Sony adds 2SV five years after the famous PSN outage

Aug 25, 2016 16:55 GMT  ·  By

Sony announced today that it finalized the implementation of two-step verification (2SV) for the PlayStation Network (PSN).

Users that want to protect their PSN accounts with an extra layer of security can enable 2SV, often incorrectly referred to as two-factor authentication (2FA), by visiting playstation.com/en-us/account-security/2-step-verification/. 2SV is voluntary.

After users turn this setting on, they'll be required to enter a code they receive via SMS on their phone every time they want to log into their PSN accounts, regardless of device.

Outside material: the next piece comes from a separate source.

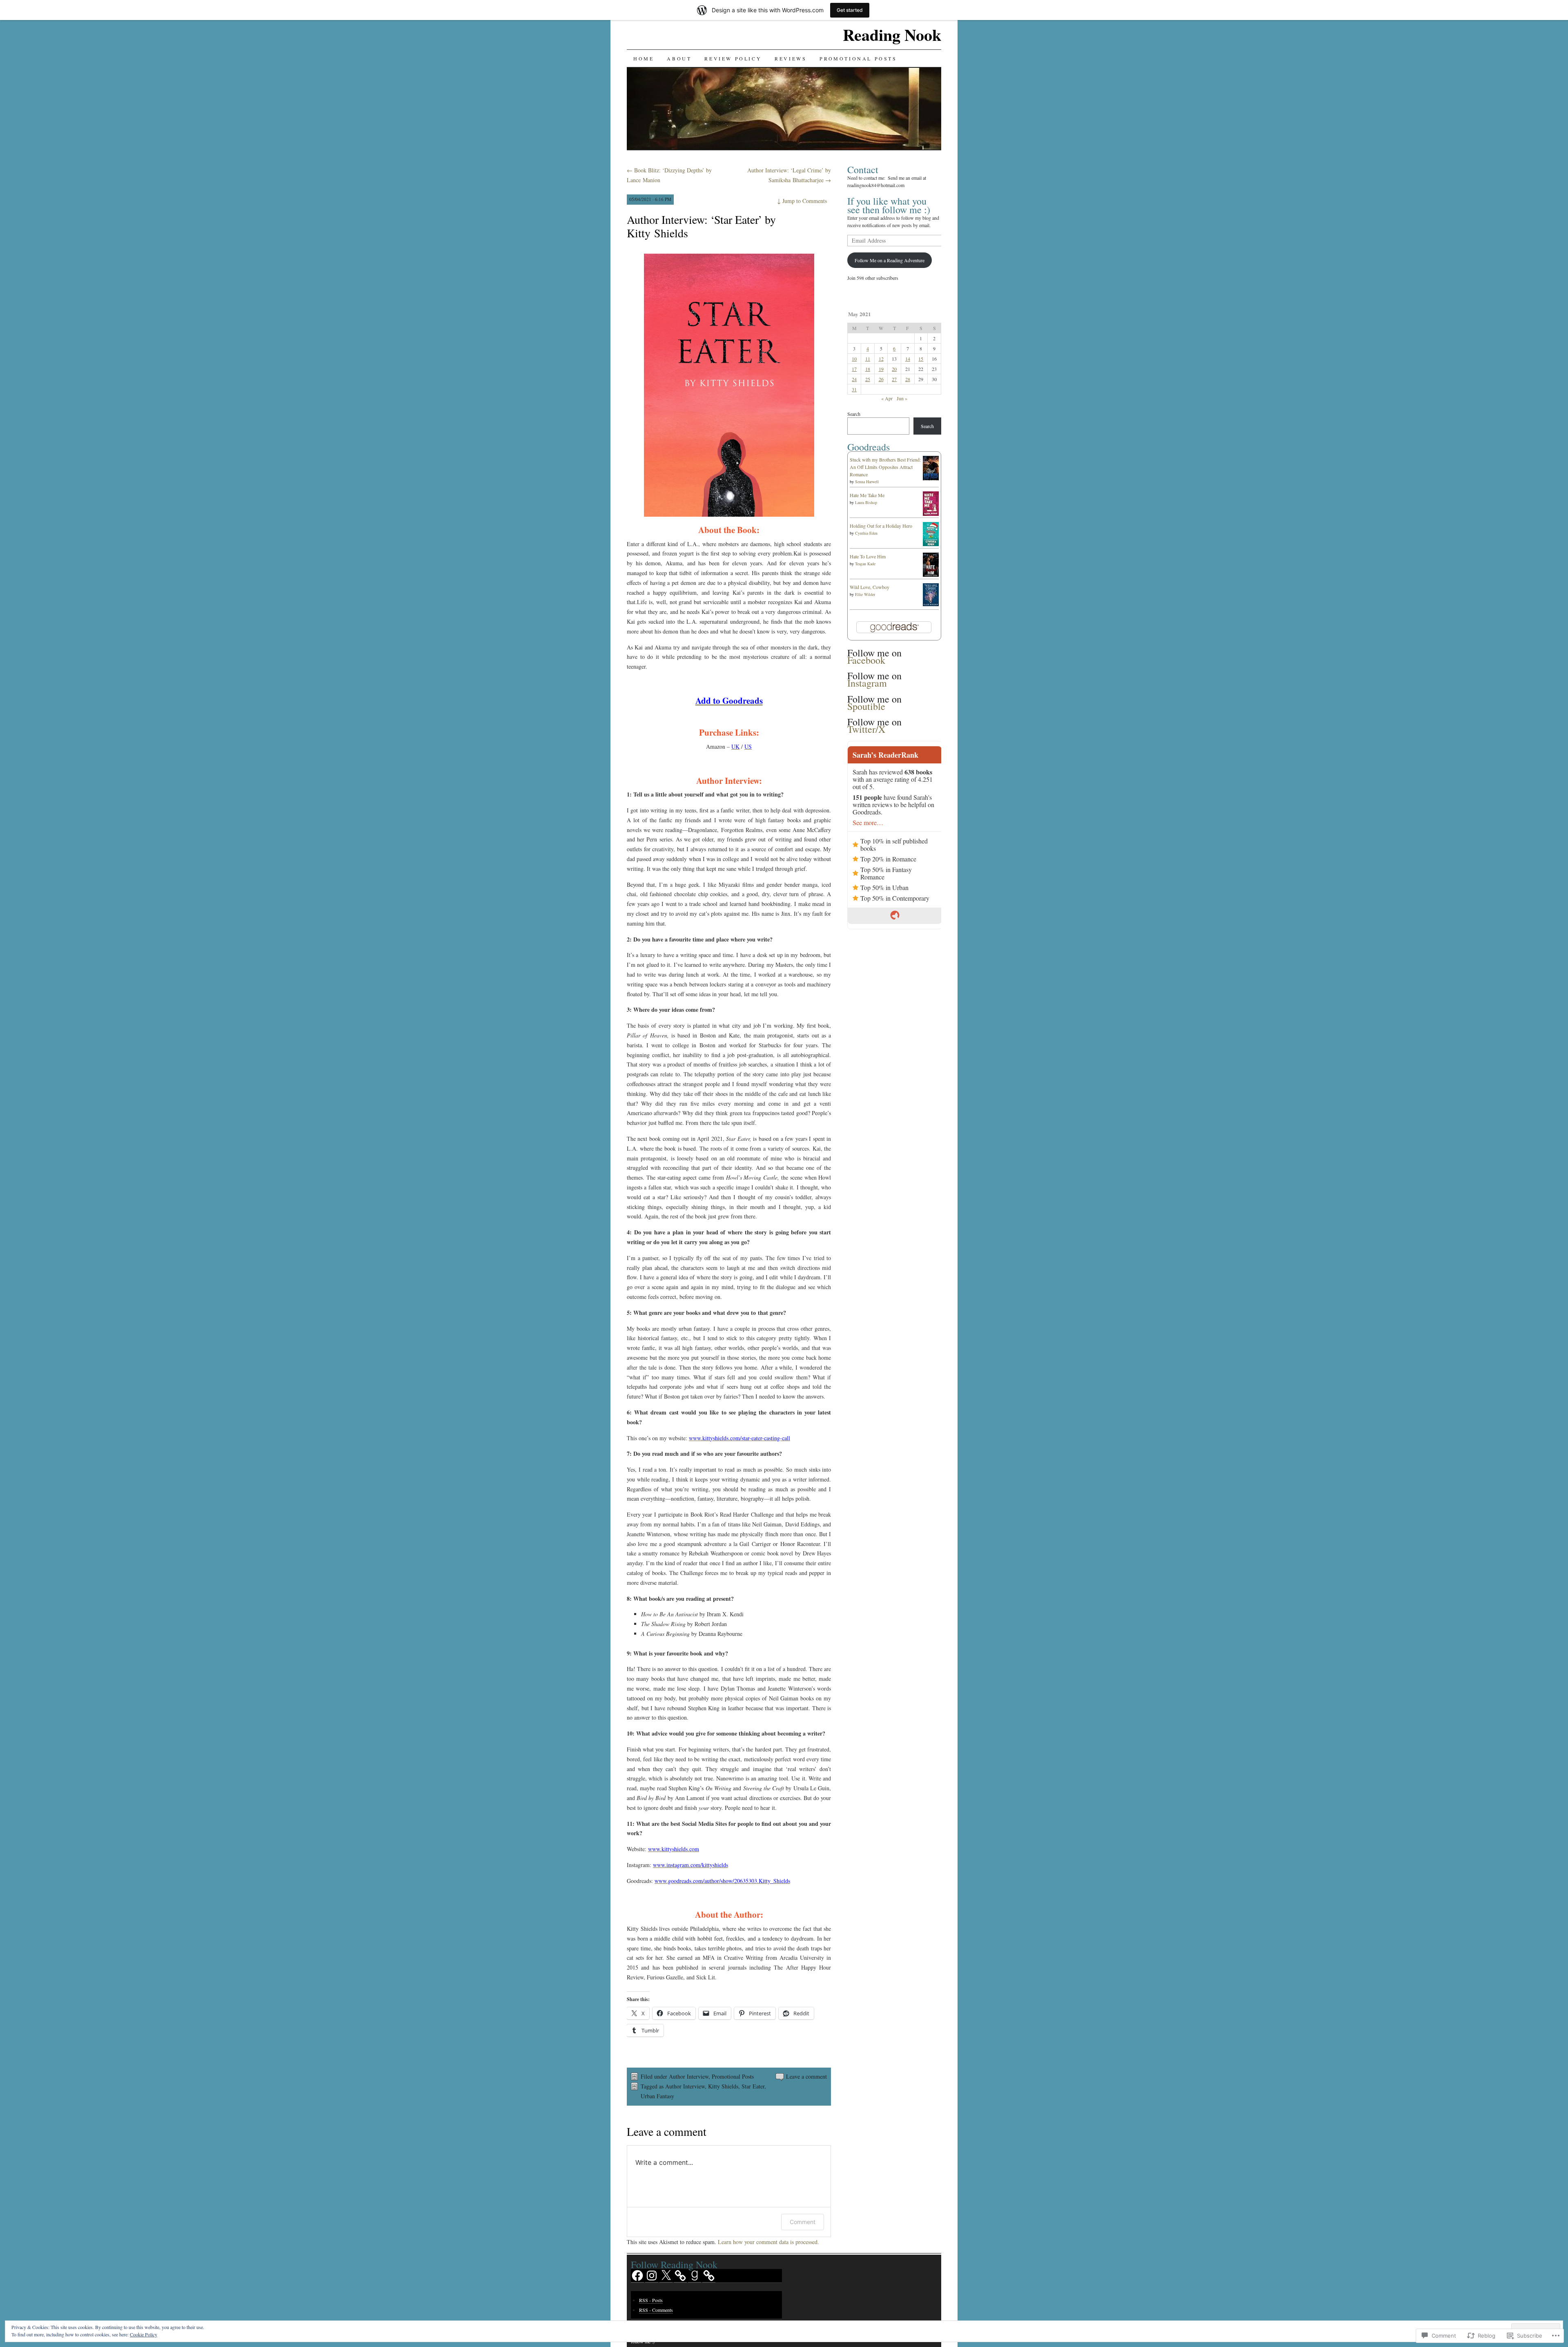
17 (854, 369)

Most of today's big tech companies deploy 2SV, including Google, Microsoft, Facebook, Twitter, Yahoo, LinkedIn and many more. Main rival Valve has implemented Steam Guard, a similar system, years before.

Hijacking gaming accounts has become a favorite sport for hackers, who trade them on underground hacking forums for small amounts of crypto-currency.

In 2011, Sony suffered a data breach of massive proportions that exposed personally identifiable information from all 77 million user accounts the PlayStation Network had at the time.

Following the incident, Sony brought down its network for a whopping 23 days and later received a fine from the UK government.

Sony blamed the incident on the Anonymous hacking collective, but several of the group's leading spokespersons denied any involvement. To this day, the identity of the real perpetrator remains a mystery.